Among Pietro Lorenzo and Anna Maria's children, Maria Antonia Cantoni was born in Muggio in 1736, followed by Simone Cantoni in 1739. Maria Antonia later married Giuseppe Fontana, a foreman who frequently worked on construction sites with Pietro Lorenzo. Their third child, Gaetano Cantoni, was born in Genoa in 1745, reflecting the family's permanent relocation to the Ligurian capital.

== Career and major works ==
Following family tradition, Pietro Lorenzo Cantoni distinguished himself through his construction expertise, which he applied to public works commissions and projects for both secular and ecclesiastical patrons. The Brignole Sale family, prominent Genoese marquises, entrusted him with managing their properties, and Cantoni oversaw improvements, construction, and maintenance of palazzos, pleasure villas, and other buildings they rented in Genoa and the surrounding areas.

=== Early projects ===
In 1739, Cantoni traveled to Novi Ligure to collaborate on the construction of the palace in Piazza Collegiata (1739-1742), working under the direction of architect Giovanni Antonio Ricca the Younger. Pietro Lorenzo had previously met Ricca in the workshop of his uncle Francesco Maria Cantoni, when he was just over 20 years old and working on the construction site of the church of Saint-Torpès.

From 1753, Cantoni directed the construction site of the Palazzo della Dogana, also located in Novi Ligure in the San Pietro district. The palace featured a notable helical staircase that became one of its architectural highlights.

=== Major commissions ===
Concurrently, Cantoni was occupied with transformation works at the Brignole Sale villa in Albaro (beginning in 1742), which involved numerous compatriots including his future son-in-law Giuseppe Fontana and masters named Bulla, Barella, Cereghetti, and Svanascini. These works continued into the 1770s. Modernization work that began in 1744 at the Palazzo Bianco and Palazzo Rosso in Genoa was completed 40 years later with decorations executed by his stuccoator cousins, the sons of Francesco Maria Cantoni.

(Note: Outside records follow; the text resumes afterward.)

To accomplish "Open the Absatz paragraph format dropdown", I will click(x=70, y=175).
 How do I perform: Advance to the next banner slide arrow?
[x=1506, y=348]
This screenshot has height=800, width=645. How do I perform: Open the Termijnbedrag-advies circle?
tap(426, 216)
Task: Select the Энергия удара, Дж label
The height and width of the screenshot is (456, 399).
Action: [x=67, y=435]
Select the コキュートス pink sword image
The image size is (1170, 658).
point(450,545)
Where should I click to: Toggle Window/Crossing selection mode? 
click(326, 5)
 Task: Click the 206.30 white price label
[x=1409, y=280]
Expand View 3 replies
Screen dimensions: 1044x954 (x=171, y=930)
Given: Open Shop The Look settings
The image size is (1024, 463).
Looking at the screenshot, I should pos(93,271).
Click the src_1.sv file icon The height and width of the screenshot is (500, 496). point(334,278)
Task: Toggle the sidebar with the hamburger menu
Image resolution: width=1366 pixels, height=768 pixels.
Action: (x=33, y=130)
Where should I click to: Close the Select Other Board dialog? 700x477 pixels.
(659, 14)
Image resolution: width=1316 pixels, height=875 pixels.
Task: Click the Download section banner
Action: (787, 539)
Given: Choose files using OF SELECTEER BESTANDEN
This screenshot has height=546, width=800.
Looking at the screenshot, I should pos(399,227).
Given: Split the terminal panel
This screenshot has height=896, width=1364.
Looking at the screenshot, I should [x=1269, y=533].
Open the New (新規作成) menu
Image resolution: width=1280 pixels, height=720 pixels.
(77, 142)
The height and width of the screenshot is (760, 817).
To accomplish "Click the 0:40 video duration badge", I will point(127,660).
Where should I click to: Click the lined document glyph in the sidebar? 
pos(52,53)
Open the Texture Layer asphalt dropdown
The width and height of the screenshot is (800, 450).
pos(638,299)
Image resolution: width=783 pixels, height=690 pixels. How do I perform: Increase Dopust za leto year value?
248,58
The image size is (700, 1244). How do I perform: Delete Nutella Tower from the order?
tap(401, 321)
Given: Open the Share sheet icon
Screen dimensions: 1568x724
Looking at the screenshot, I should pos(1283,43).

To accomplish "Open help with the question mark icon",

Religious orders also provided significant commissions, particularly for the convent of Saint-André (1765-1773) and the church of Sainte-Marthe, realized with the collaboration of other compatriots, the Maggi and Piotti families (1774-1788). Construction projects for the Padri del Comune (Genoese magistrature) were equally substantial and included the fort of Santa Tecla (designed by engineer Jacques De Sicre in 1747), bridges over the Polcevera torrent, and works on the port jetty.

== Death and legacy ==
After decades of intensive work, Pietro Lorenzo Cantoni died in Genoa in January 1785. As the last master builder of the Cantoni family of Muggio, his success within the maestranze system enabled his successors to move beyond this role, which was considered less prestigious than that of architect. His son Simone Cantoni would go on to become a renowned neoclassical architect.

== Bibliography ==

- Forno, Ilaria: Pietro, Simone e Gaetano Cantoni. Imprenditori edili e architetti in Liguria tra metà Settecento e inizio Ottocento, doctoral thesis, University of Turin, 1999.
- De Negri, Emmina: «Intorno ai Cantoni. Capi d'opera e architetti a Genova a fine Settecento e la ricostruzione di Palazzo Ducale», in: Quaderni di storia dell'architettura, 3, 2000, pp. 103–120.
- Bianchi, Stefania: I cantieri dei Cantoni. Relazioni, opere, vicissitudini di una famiglia della Svizzera italiana in Liguria (secoli XVI-XVIII), 2013.
- Barbieri, Daniela: Novi e i suoi palazzi. Sistemi insediativi dell'aristocrazia genovese tra Seicento e Settecento, 2021.